Ulladulla High School is a government-funded co-educational comprehensive secondary day school, located in the town of Ulladulla on the south-east coast of New South Wales, Australia.

Established in 1974, the school enrolled approximately 1,200 students in 2018, from Year 7 to Year 12, of whom seven percent identified as Indigenous Australians and seven percent were from a language background other than English. The school is operated by the NSW Department of Education; the principal is Denise Lofts.

==Principals==

| Ordinal | Officeholder | Term start | Term end | Time in office | Notes |
|---|---|---|---|---|---|
| 1 | Robin Cantrill | 1989 | 1991 | 1–2 years |  |
| 2 | Paul Connor | 1992 | 2002 | 10 years |  |
| 3 | Tracy Provest | 2003 | 2012 | 9–10 years |  |
| 4 | Denise Lofts | 2013 | incumbent | 10 years |  |

==Controversies==

In 2011 Ulladulla High School faced criticism over its management of Special Religious Education.
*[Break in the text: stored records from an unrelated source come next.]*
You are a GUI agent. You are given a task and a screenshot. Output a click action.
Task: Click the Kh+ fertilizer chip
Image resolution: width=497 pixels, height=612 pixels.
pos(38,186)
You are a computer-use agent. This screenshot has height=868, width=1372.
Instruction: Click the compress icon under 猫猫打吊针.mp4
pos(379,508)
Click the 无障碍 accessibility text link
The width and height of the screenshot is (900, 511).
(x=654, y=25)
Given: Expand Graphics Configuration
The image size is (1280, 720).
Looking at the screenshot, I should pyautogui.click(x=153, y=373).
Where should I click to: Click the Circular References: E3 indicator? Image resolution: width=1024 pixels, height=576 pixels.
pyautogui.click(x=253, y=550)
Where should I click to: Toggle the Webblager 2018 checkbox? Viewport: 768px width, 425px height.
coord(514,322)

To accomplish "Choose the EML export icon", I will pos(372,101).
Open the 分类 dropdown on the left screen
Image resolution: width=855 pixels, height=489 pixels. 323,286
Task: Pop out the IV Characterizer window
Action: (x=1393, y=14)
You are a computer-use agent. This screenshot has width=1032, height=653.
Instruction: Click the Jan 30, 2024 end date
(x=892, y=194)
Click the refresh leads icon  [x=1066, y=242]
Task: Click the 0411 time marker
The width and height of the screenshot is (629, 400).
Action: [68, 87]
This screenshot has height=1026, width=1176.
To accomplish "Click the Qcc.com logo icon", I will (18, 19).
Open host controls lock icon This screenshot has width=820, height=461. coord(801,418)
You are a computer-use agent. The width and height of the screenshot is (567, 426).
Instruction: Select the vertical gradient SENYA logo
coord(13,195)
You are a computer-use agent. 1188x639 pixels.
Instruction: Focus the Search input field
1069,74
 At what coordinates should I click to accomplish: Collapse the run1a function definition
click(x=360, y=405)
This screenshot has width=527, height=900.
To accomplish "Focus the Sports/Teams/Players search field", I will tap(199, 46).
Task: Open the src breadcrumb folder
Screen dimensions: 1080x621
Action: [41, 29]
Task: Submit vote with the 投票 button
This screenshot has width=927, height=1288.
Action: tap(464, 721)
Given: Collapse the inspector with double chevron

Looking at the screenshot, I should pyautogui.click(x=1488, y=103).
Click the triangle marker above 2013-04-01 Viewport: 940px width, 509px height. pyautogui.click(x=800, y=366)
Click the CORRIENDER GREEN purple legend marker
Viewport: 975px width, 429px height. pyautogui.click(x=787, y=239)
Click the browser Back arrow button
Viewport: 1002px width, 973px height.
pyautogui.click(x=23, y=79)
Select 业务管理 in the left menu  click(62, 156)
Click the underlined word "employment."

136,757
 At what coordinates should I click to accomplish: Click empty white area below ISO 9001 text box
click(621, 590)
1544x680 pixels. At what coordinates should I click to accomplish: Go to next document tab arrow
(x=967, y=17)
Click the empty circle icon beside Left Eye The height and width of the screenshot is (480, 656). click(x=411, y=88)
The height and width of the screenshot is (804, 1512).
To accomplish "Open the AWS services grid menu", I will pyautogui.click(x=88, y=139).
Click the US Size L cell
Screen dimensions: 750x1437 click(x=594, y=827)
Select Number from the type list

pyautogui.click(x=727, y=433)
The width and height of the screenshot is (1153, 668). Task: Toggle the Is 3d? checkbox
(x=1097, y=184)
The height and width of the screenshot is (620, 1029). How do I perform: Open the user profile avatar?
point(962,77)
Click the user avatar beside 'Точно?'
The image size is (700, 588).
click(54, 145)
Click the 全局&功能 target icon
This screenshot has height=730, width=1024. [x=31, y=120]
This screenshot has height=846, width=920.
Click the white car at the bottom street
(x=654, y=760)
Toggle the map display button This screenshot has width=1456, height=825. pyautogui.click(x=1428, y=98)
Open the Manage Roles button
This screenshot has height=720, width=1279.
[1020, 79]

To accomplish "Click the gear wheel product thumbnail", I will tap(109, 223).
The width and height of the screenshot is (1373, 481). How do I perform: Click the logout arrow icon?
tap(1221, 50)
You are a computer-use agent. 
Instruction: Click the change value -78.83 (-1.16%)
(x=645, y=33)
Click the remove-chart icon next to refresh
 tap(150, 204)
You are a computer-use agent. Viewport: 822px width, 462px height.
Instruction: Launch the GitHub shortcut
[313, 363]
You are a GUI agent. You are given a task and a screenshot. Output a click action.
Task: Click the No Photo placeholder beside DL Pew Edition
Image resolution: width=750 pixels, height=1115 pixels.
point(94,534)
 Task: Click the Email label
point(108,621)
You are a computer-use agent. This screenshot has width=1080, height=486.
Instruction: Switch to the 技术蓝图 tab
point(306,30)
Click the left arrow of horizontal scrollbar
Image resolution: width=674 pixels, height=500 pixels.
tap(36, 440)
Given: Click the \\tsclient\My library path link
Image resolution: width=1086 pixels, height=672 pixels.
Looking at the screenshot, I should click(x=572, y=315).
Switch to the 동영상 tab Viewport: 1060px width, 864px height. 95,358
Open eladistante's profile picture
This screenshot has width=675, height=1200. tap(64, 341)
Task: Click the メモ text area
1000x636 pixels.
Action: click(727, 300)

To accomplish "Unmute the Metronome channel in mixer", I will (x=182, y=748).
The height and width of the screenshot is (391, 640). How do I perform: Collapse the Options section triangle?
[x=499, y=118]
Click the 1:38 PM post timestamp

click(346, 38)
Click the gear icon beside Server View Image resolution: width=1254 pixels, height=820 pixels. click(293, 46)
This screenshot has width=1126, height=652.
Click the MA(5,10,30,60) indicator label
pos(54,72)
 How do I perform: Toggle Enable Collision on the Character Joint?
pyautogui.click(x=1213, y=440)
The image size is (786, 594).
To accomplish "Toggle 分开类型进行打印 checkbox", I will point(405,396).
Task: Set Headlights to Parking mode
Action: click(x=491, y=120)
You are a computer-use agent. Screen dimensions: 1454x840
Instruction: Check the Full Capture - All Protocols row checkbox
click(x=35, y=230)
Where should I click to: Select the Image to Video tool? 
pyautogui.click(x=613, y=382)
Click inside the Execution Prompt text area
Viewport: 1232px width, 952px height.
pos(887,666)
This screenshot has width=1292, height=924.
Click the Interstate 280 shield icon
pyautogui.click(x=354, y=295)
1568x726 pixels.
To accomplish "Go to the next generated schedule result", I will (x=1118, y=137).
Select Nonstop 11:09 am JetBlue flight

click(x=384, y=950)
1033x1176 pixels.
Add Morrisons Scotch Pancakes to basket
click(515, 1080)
The then principal, Tracy Provest, was criticised by some parents for requiring non-religious students to attend scripture lessons to acquire 'non-scripture' notes, and providing minimal supervision for those 'opting out'.

In 2009, Ulladulla High School was featured in the media for allowing the Christian-affiliated Organisation, Choices, Decisions, Outcomes to provide sex education classes to students.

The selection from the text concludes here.